The second appellate decision is Broadcom v. Qualcomm (WSJ story here).  The Third Circuit overruled a decision from district court in New Jersey granting Qualcomm’s motion to dismiss Broadcom’s antitrust claims (amongst others).  Broadcom did not appeal the rulings on its tying and exclusive dealing claims, but argued that the district court erred in dismissing the monopolization and attempted monopolization counts under Section 2 based on its allegations of abuse of the standard setting process (the Third Circuit also dismissed Broadcom’s monopoly maintenance claim due to lack of standing).Â
The heart of the case involves Broadcom’s allegations that Qualcomm promised to license its patents on FRAND terms in order to be included in the UMTS standard and reneged on those promises after its technology was included in the standard, i.e. a “patent hold-up” case. The Court discusses the FTC actions in Dell, Unocal and Rambus and relies on this set of cases for the proposition that “deceptive conduct” of this type could constitute exclusionary conduct under Section 2 (and Section 5 of the FTC Act). The key issue was whether Broadcom had stated actionable anticompetitive conduct by alleging that Qualcomm deceived the standard setting bodies into adopting the UMTS standard by commiting to license its WCDMA technology on FRAND terms and subsequently demanding non-FRAND royalties. Here’s the key paragraph:
We hold that (1) in a consensus-oriented private standard-setting environments, (2) a patent holder’s intentionally false promise to license essential proprietary technology on FRAND terms, (3) coupled with an SDO’s reliance on that promise when including the technology in a standard, and (4) the patent holder’s subsequent breach of that promise, is actionable anticompetitive conduct.

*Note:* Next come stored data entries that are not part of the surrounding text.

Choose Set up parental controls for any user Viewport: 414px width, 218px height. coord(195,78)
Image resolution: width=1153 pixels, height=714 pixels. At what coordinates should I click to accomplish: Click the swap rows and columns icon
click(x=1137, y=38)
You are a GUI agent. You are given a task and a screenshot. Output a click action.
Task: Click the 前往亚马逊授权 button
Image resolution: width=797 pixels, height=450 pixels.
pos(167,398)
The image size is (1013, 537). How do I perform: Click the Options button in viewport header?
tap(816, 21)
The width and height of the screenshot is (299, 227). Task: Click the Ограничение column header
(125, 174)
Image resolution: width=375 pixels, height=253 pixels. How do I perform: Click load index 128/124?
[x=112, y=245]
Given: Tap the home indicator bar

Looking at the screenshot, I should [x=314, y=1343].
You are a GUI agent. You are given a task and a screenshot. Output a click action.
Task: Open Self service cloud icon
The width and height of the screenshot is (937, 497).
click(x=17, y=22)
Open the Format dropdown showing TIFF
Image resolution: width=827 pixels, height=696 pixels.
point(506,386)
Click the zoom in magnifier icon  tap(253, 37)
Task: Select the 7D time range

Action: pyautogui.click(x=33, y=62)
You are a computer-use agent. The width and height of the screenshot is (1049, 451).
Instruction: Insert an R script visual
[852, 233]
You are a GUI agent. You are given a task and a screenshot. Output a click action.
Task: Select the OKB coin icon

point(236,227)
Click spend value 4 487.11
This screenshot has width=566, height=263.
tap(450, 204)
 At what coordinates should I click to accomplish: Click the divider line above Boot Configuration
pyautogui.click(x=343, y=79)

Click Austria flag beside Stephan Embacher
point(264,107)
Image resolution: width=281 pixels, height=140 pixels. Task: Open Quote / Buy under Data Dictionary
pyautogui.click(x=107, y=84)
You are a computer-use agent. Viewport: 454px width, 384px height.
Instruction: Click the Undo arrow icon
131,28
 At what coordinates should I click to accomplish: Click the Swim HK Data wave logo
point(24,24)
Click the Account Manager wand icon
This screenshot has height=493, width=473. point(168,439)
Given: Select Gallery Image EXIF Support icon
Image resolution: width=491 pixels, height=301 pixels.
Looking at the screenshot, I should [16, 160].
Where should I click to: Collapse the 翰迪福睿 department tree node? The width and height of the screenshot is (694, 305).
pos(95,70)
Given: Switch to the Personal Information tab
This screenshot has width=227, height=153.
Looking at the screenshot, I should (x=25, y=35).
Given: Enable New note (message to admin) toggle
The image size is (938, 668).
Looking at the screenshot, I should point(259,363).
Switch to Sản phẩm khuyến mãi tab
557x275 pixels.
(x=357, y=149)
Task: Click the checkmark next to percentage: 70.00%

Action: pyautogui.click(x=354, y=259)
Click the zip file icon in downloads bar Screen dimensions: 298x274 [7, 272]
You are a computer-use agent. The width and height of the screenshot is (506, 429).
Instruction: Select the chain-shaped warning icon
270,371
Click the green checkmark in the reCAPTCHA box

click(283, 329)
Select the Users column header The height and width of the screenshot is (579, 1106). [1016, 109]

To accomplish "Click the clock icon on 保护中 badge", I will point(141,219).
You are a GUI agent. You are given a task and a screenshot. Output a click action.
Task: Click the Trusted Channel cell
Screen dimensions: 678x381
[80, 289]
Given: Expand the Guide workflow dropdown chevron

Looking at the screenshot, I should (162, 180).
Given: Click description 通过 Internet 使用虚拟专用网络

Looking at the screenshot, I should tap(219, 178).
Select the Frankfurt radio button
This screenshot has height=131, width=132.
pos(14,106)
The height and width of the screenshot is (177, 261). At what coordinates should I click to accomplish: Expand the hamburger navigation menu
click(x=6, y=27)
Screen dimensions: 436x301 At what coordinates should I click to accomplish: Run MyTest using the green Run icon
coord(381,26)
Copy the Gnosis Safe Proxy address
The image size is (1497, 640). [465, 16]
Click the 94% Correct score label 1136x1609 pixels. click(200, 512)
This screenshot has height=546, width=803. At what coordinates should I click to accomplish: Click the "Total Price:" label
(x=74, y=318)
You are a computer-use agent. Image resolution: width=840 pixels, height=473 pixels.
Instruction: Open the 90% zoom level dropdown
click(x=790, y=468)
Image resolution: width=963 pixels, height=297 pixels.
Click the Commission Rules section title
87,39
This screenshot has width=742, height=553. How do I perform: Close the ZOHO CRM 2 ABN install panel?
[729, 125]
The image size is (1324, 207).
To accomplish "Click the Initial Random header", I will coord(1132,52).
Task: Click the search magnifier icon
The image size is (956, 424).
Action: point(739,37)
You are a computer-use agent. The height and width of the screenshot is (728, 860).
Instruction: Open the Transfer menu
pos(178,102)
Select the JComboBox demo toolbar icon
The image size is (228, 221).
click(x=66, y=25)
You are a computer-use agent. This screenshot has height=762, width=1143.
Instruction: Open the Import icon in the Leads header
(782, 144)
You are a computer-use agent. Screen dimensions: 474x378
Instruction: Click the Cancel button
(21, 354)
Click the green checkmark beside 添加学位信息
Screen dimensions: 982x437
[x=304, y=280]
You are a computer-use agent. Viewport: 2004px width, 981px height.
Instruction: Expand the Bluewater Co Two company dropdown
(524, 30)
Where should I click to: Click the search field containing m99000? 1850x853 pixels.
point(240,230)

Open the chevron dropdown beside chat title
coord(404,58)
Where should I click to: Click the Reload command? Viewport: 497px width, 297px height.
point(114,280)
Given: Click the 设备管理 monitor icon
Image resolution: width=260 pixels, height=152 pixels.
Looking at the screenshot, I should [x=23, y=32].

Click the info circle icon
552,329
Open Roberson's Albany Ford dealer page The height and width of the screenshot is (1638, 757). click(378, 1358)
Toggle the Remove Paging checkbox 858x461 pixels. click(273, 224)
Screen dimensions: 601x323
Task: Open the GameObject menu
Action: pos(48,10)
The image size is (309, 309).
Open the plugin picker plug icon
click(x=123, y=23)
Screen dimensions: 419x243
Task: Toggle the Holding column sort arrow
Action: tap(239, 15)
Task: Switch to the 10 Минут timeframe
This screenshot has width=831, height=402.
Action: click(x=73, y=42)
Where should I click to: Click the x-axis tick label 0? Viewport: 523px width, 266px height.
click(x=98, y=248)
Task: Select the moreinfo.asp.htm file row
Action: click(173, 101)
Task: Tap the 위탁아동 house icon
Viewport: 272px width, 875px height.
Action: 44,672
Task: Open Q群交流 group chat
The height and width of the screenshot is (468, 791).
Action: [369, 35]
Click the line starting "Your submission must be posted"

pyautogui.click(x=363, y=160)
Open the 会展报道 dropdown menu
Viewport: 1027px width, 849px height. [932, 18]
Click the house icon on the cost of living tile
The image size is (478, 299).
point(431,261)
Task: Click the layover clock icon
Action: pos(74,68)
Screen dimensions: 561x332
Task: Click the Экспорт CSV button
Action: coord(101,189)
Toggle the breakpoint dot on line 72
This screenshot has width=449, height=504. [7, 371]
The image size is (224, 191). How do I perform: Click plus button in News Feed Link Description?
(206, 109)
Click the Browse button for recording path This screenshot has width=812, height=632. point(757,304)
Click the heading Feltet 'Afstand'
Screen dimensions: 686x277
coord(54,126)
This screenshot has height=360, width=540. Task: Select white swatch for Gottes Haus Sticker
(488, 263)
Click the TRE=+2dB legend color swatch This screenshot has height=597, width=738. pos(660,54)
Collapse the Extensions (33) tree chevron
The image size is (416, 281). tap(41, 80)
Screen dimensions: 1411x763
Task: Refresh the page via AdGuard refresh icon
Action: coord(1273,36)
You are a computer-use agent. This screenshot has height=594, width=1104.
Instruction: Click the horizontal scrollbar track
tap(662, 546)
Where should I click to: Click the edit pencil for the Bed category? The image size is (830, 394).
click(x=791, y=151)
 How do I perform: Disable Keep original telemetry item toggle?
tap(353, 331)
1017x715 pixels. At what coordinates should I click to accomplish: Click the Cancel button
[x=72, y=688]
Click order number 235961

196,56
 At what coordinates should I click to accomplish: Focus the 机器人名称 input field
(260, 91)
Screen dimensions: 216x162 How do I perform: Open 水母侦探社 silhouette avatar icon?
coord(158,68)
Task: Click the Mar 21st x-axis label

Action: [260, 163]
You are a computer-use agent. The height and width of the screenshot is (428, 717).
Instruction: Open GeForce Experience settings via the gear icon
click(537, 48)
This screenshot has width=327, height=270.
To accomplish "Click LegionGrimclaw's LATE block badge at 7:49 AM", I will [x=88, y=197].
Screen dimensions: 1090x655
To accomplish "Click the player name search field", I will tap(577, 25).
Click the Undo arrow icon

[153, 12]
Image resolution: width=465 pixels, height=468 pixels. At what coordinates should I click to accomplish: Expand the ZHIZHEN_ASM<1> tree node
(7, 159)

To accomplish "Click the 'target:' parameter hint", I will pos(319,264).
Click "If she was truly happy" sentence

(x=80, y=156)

This is a very interesting addition to the “abuse of standard setting” jurisprudence that is beginning to develop and seems to require either deception or an intentionally false promise to license on FRAND terms as part of a “hold up” strategy. The WSJ story reports that Qualcomm claims to be pleased with the ruling because only two of eight of Broadcom’s claims remain. Given that the two remaining claims are Section 2 claims with the possibility of treble damages, I am somewhat skeptical of that claim.